In terms of survival, it's really a stage thing. If you're localized, 93%. If you have distant mets, it's 19%. So, again, early detection is the key. Now, of course, presentation can range from hematuria, which is about 40% of cases, and that's the classic gross hematuria. But it can be flank pain, back pain, weight loss, or the metastasis like a bone lesion being the presentation.
We mentioned that surveillance is based on risk level. The AUA and the NCCN both have fairly common ideas. Low risk, that means low-stage tumor, baseline CT at 3 to 12 months, then annually for 3 years, often optional or alternating with ultrasound after that. Moderate risk: chest, abdomen every 6 months for 2 to 3 years, then annually for 5 years. And high risk, you know, the higher-stage tumors, CT every 3 to 6 months for 2 years and every 6 to 12 months for 5 years, and the patients will still be followed after 5 years. So, again, low, moderate, and high risk will have different follow-ups. Since 80% of the recurrences occur within the first 2 to 3 years, when you look at that chart, it's front-loaded so that we can catch early metastatic disease.

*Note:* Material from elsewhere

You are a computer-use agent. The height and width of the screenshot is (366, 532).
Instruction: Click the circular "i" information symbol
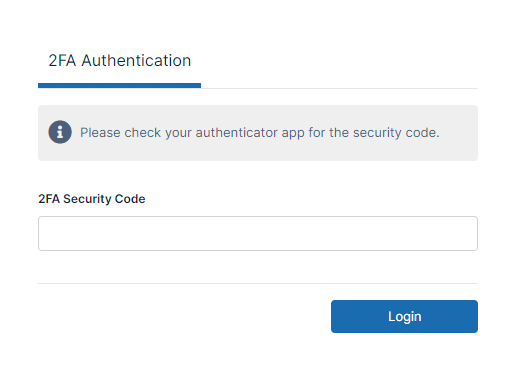(x=60, y=132)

Now, the goals of a follow-up scan for renal cell carcinoma: we want to look for local recurrence in the renal bed or in the kidney if there was a partial nephrectomy or an ablation-like study. We want to look at the contralateral kidney for possibly additional sites of tumor, either metastasis or synchronous tumors. We then want to look at the entire abdomen: look at the liver and spleen, look at the adrenal, pancreas, the bowel as well as the stomach. We also want to look carefully at the chest for lung metastasis and the mediastinum because nodes are not uncommon. And, of course, we'll be looking at soft tissue and bone, since metastasis can go there. And we'll be looking at nodal disease: nodal spread in the para-aortic region, mediastinum, pelvis are all indeed possibilities.
So, the goal of the follow-up scan is to look for spread. And again, we look at the entire scan. We see mets to the stomach, we see mets to the bowel, we see mets to the heart, we see mets to the skin. And, of course, at some point, you'll also be doing, depending on the specific stage of tumor, imaging of the brain. It typically is going to be MR, but metastasis from renal cell, especially clear cell renal cell carcinoma, would indeed go to the brain.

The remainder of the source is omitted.